Deutschland ist Exportweltmeister – und hessische Unternehmen tragen ganz wesentlich zu diesem Erfolg bei. So erwirtschaftet die hessische Industrie mehr als die Hälfte ihres Umsatzes im Ausland und liegt damit über dem Bundesdurchschnitt. Treiber des Exportgeschäfts sind dabei nicht nur die Großen, sondern gerade auch der Mittelstand. Die besonderen Erfolge kleiner und mittlerer Unternehmen im Auslandsgeschäft zu würdigen ist das Ziel des Hessischen Exportpreises, den die Arbeitsgemeinschaft hessischer Industrie- und Handelskammern (ARGE) gemeinsam mit den hessischen Handwerkskammern und dem Land Hessen im Juni 2017 zum vierten Mal vergibt.

 

Bewerben können sich mittelständische Produzenten, Dienstleister und Handwerksbetriebe, die exportieren, oder grenzüberschreitend tätig sind, nicht mehr als 250 Beschäftigte haben und einen Jahresumsatz von maximal 50 Millionen Euro aufweisen.

 

Der Hessische Exportpreis wird in drei Kategorien verliehen, „Industrie und Großhandel", „Handwerk“ sowie „Service und Beratung“. Den Gewinnern winkt neben der großen „Bühne“ ein individuell produzierter Unternehmensfilm in Deutsch und Englisch. Frühbewerber erhalten zusätzlich ein firmeninternes Seminar zum Thema Export. Die Preisverleihung im feierlichen Rahmen findet am 20. Juni 2017, direkt im Anschluss an den Hessischen Außenwirtschaftstag, in der IHK Frankfurt am Main statt. Schirmherr ist der Hessische Staatsminister für Wirtschaft, Energie, Verkehr und Landesentwicklung, Tarek Al-Wazir.

 

„Die Unsicherheiten im weltweiten Geschäft haben zugenommen. Trotzdem sind viele hessische Unternehmen, gerade auch kleine und mittlere, außerhalb der angestammten Heimatmärkte sehr erfolgreich unterwegs und sichern damit Wachstum und Arbeitsplätze in Hessen. Wir wollen mit der Verleihung des Exportpreises die besondere Leistung dieser Unternehmen hervorheben und zugleich anderen Mut machen, auch international aktiv zu werden. Die Chancen sind auf jeden Fall da“, sagt Prof. Dr. Mathias Müller, Vorsitzender der ARGE.

 

Die Erfolgsgeschichten der Preisträger 2015 sprechen für sich: Die VIDI GmbH aus Darmstadt, Gewinner in der Kategorie „Service und Beratung“, wurde 2008 auf Kundenwunsch erstmals international tätig und gehört heute international zu den Wenigen, die Live-TV-Bilder von Großevents sicher und in HD-Qualität rund um die Welt transportieren können.

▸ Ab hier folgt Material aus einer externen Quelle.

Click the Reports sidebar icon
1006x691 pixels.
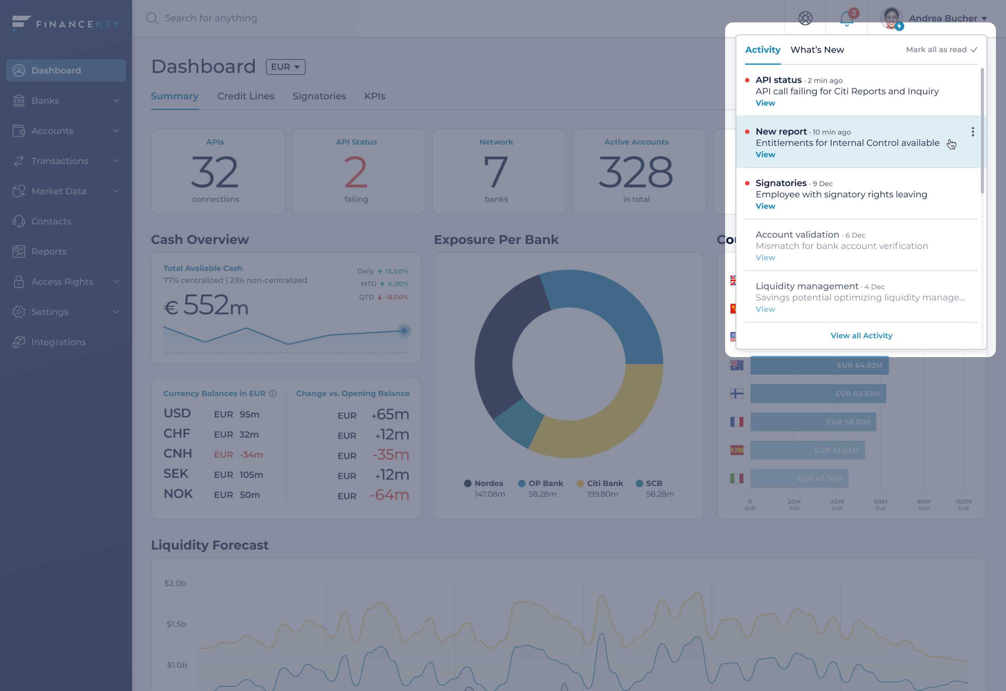click(19, 252)
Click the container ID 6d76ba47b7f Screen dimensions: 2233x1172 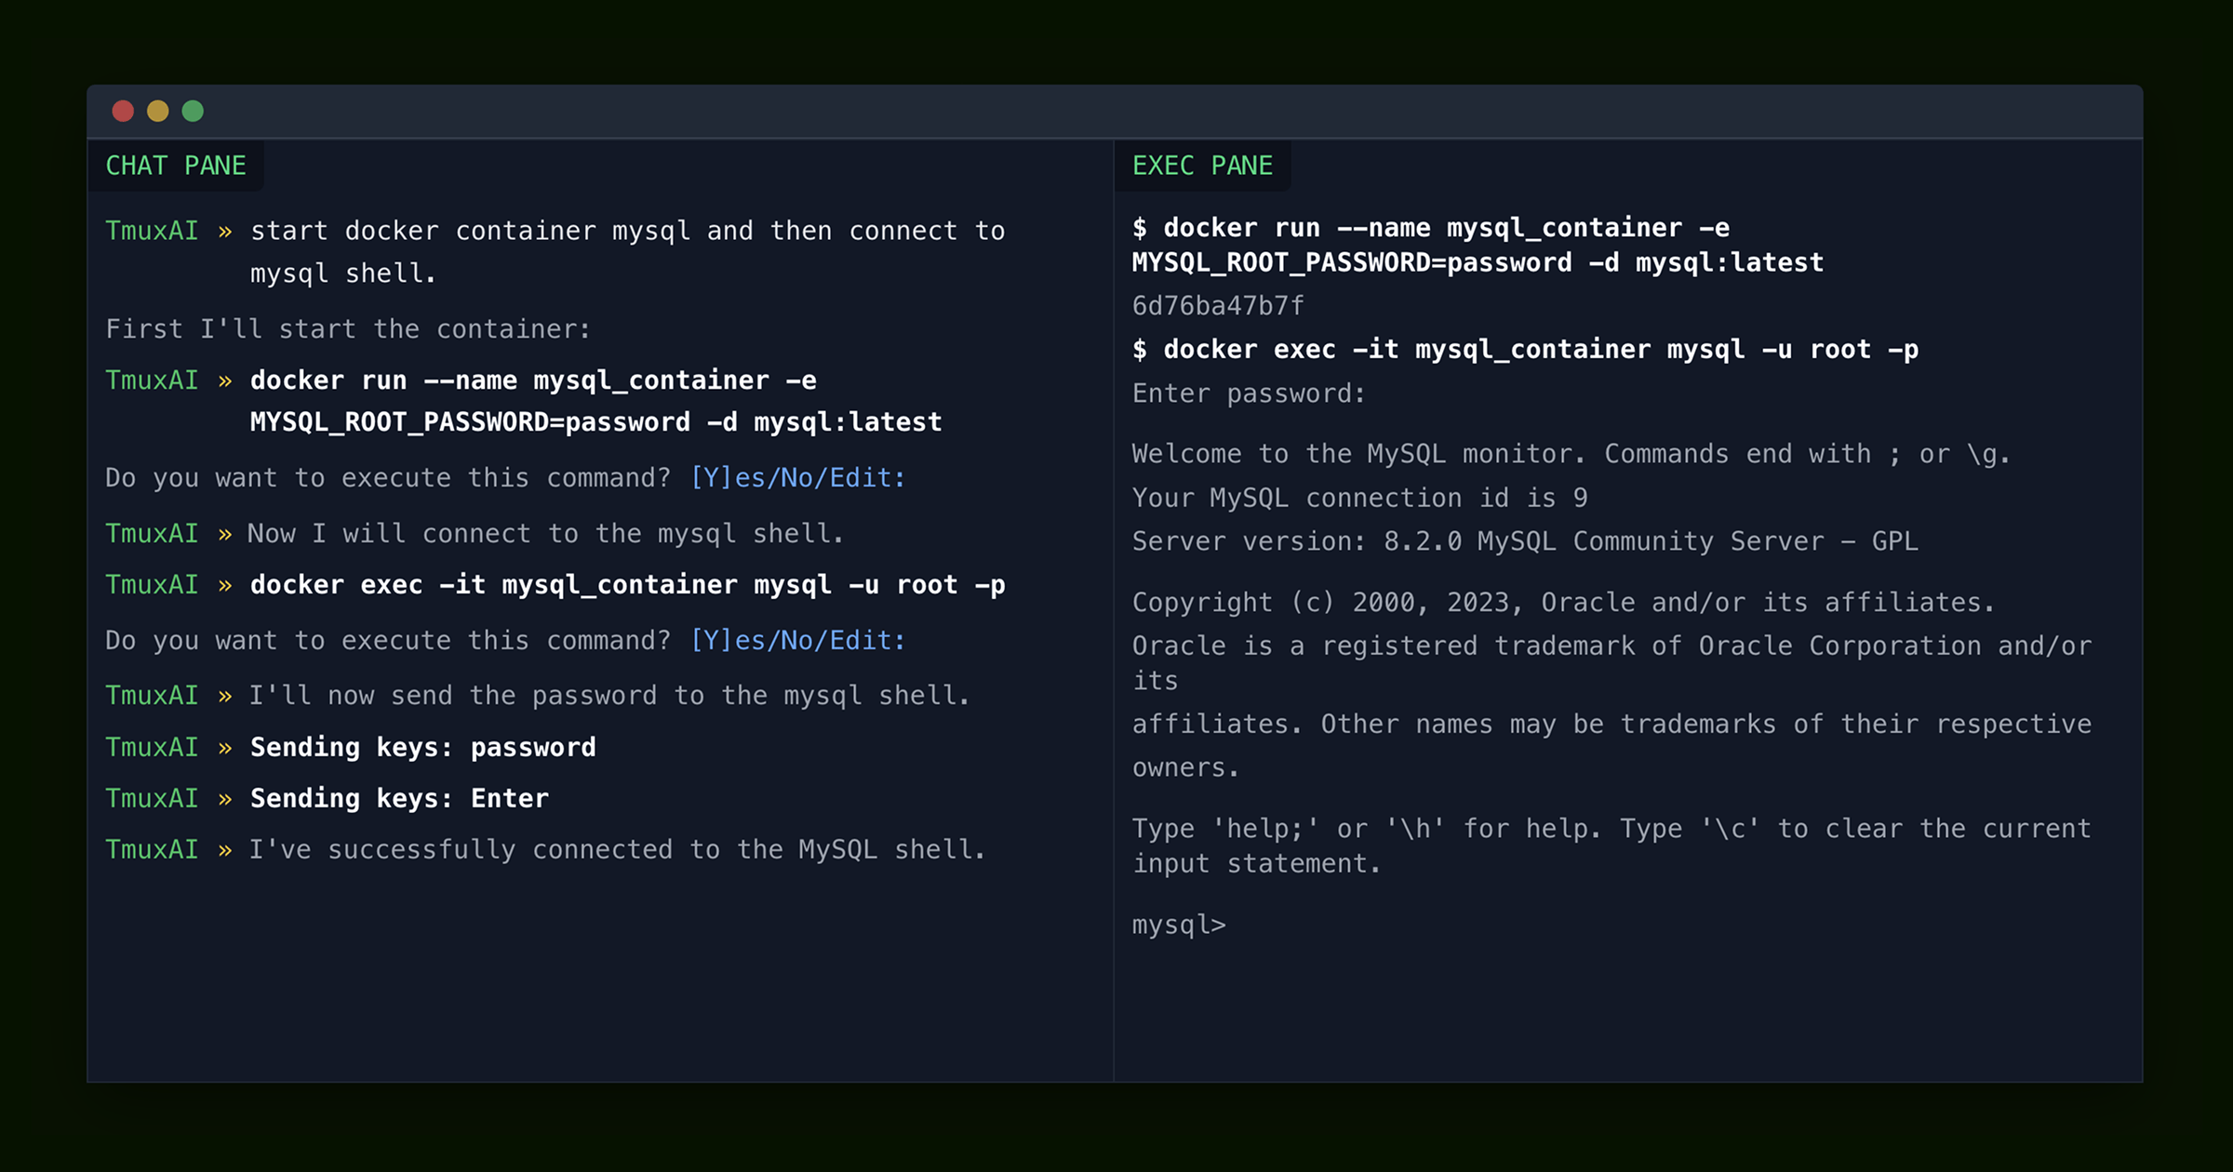point(1217,306)
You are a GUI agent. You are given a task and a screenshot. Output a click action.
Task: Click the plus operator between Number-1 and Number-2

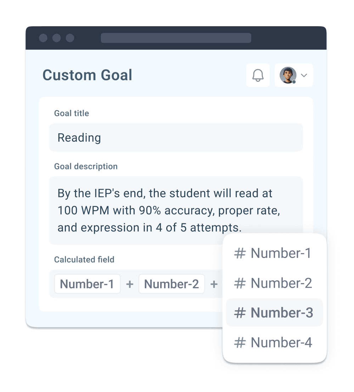click(129, 284)
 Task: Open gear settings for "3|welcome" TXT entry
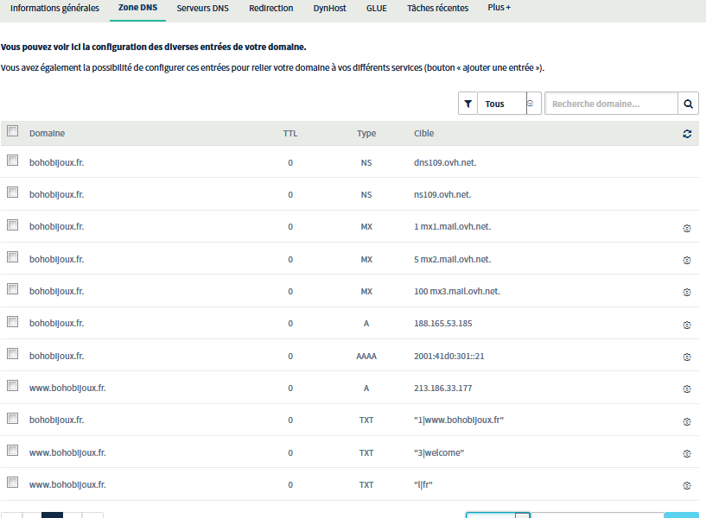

Die Desoi GmbH aus Kalbach in der Rhön produziert und vertreibt Produkte zur Sanierung, Erhaltung und Abdichtung von Bauwerken. Erstmals im Ausland aktiv wurde Desoi im Jahr 1983; heute arbeitet das Unternehmen erfolgreich in über 70 Ländern. Die 87 Mitarbeiter erwirtschaften mehr als die Hälfte des Umsatzes im Ausland. In der Kategorie „Handwerk“ überzeugte die Firma Kunath Instrumentenbau aus Fulda. Das Familienunternehmen produziert und repariert Holzblasinstrumente, ist heute Weltmarktführer bei Bassblockflöten und hat sich mit den größten Blockflöten der Welt einen Namen gemacht. 2011 wurde Kunath Instrumentenbau erstmals im Ausland aktiv und ist mittlerweile in zehn Ländern tätig. Der Auslandsumsatz stieg seither kontinuierlich an und liegt heute weit vor dem Umsatz mit Kunden im Inland.

 

Die Bewerbungsunterlagen für den Hessischen Exportpreis 2017 stehen ab sofort zur Verfügung unter www.hessischer-exportpreis.de.